NDP supports a bypass, doesn’t like the government’s choice of location or use of P3
The NDP wants a Regina bypass built – but doesn’t like the government’s choice to outsource the project to an international French-led consortium.
It also has serious concerns about the short-sighted location choice for the bypass – built far too close inside Regina city limits instead of around the city, it will not divert heavy highway traffic as Regina residents hope, and will be in the middle of future Regina growth.
The government has awarded the massive contract to France-based VINCI, leading a group calling itself SaskLink Global Transportation Partners. The 11-company team VINCI is leading includes corporations from California, Alberta, British Columbia, Ontario and Quebec with only one that appears to be headquartered in Saskatchewan.
“Because this is a public-private partnership (P3), the government is signing on to a long-term relationship with these companies, perhaps 30 years or more,” said NDP deputy leader Trent Wotherspoon, referring to the government’s plan to use a private conglomerate not only to design and build the bypass, but also to operate and maintain it on a long-term contract.
“It should be owned and operated in the straightforward way, by Saskatchewan. But, failing that, we sure didn’t want to see it go to a giant out-of-country corporation.”

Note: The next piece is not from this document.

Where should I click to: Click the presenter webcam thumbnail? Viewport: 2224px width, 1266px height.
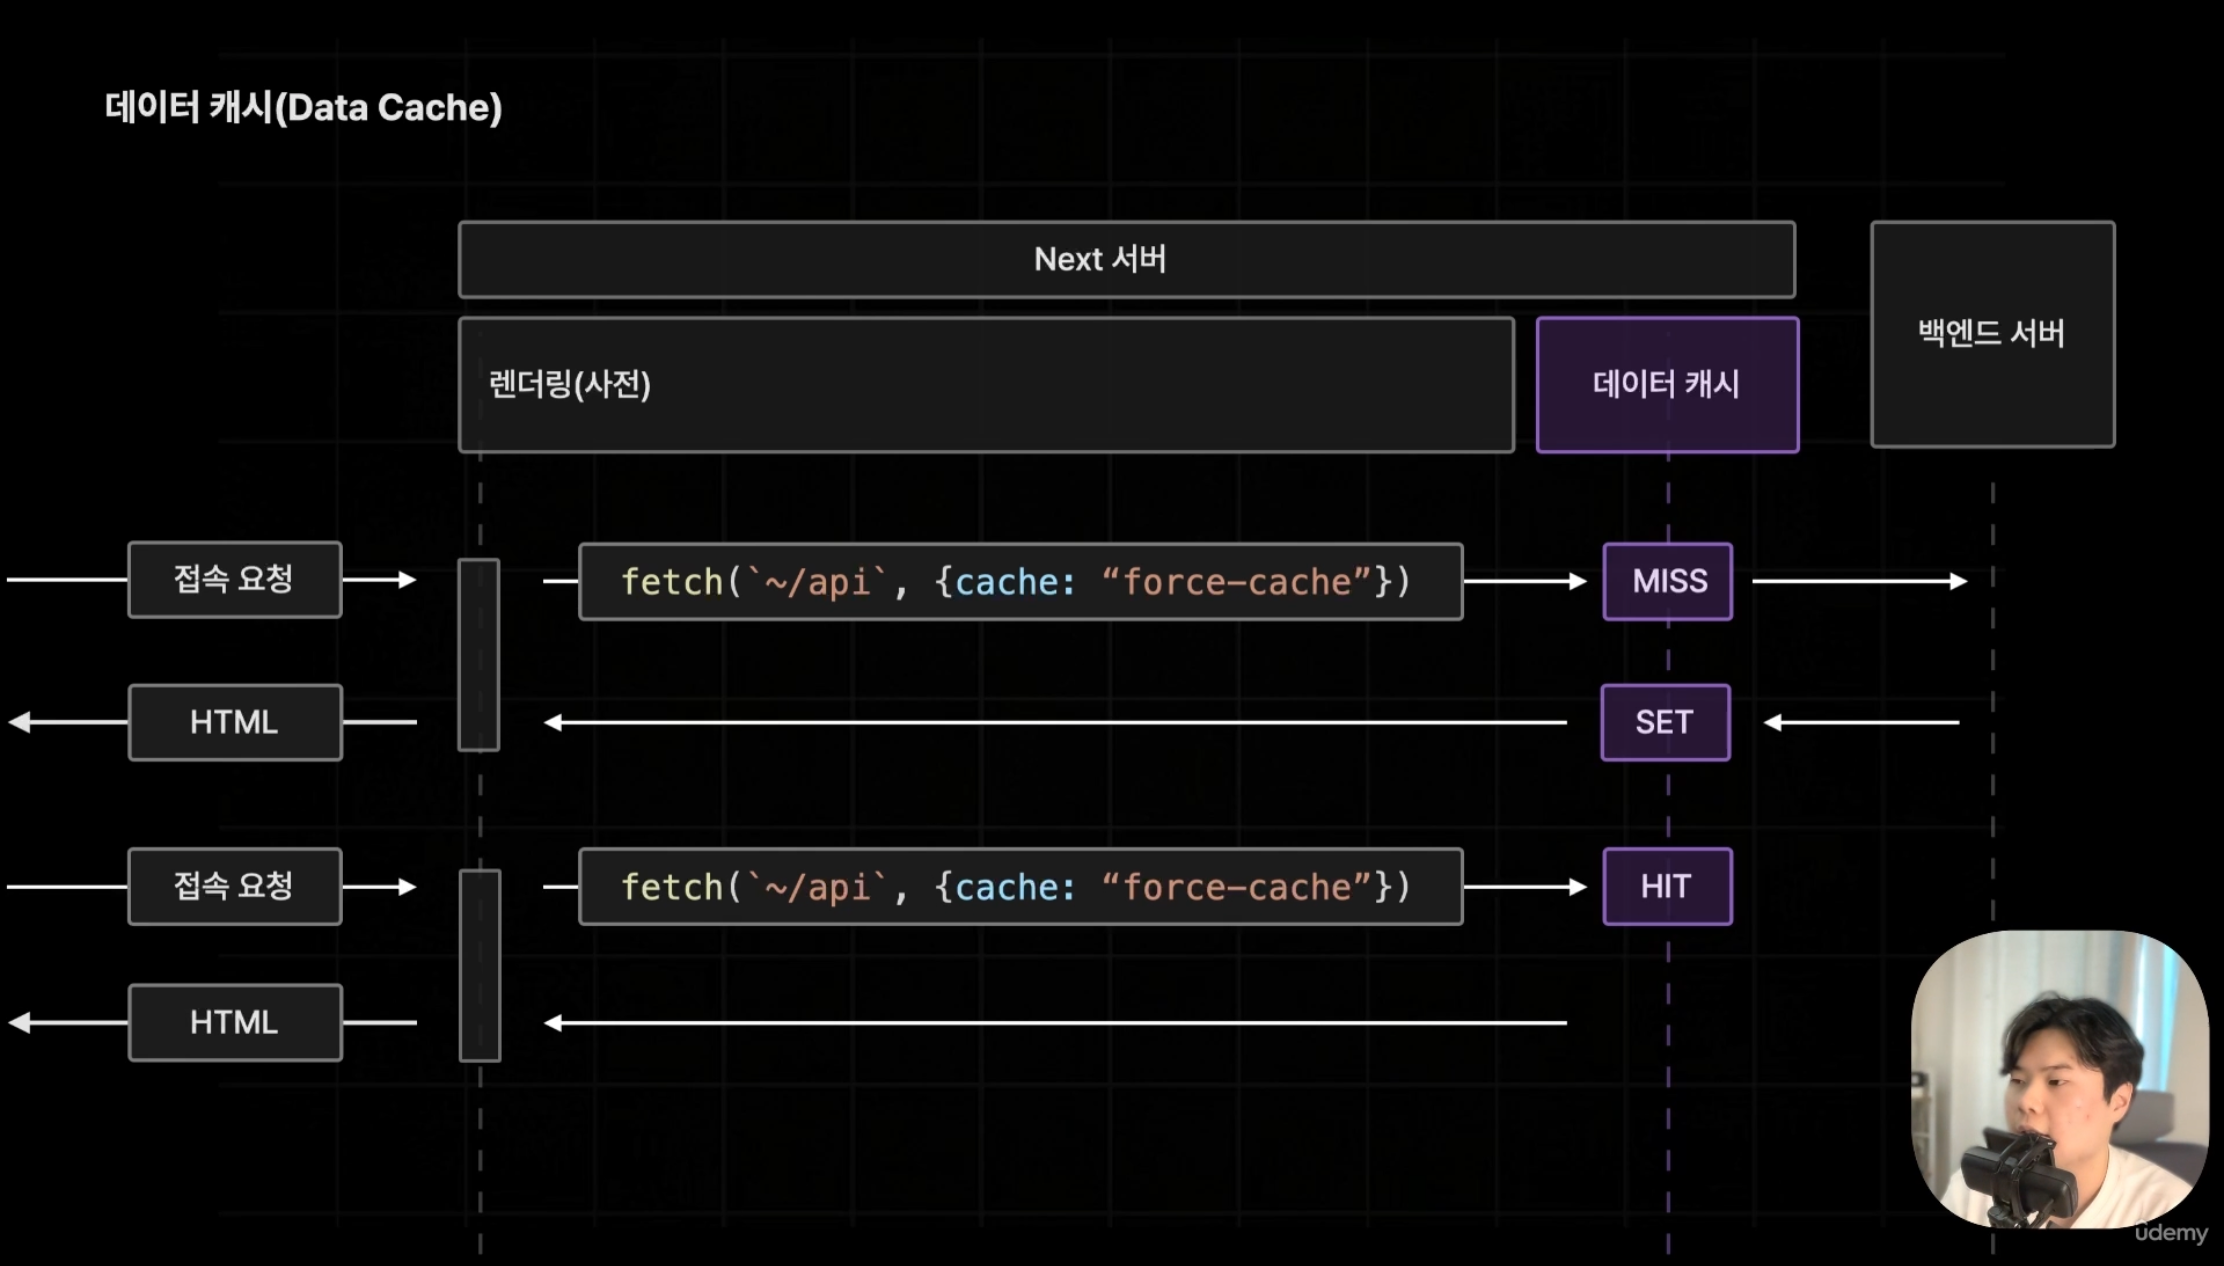click(x=2060, y=1079)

The companies involved in the VINCI bid include:
- GraCorp – a subsidiary of Graham, with offices in Calgary, Vancouver, Toronto
- Parsons – an American company headquartered in California
- Graham – an Alberta company
- Carmacks – an Edmonton-based company owned by Eurovia, which is owned by VINCI
- McElhanney – a British Columbia company
- Urban Systems – a British Columbia company with an office in Saskatoon
- Buckland and Taylor – a British Columbia company
- Exp – an Ontario firm
- Clifton Assoc – the only Saskatchewan-based company involved
- Delcan – a California corporation owned by Parsons
- National Bank – a bank based in Quebec
While the Opposition New Democrats are strong supporters of building a Regina bypass, they’re concerned that using a P3 rental scheme instead of a straightforward build will cost taxpayers more. The Ontario auditor concluded that over the course of 75 P3s in that province, taxpayers paid and extra $8 billion than they would have with straightforward building of the projects.
Ontario’s auditor said the industry standard so-called “value for money” reports are misleading, tacking on unsubstantiated millions to make it look like public ownership would be more expensive when it’s actually more cost effective.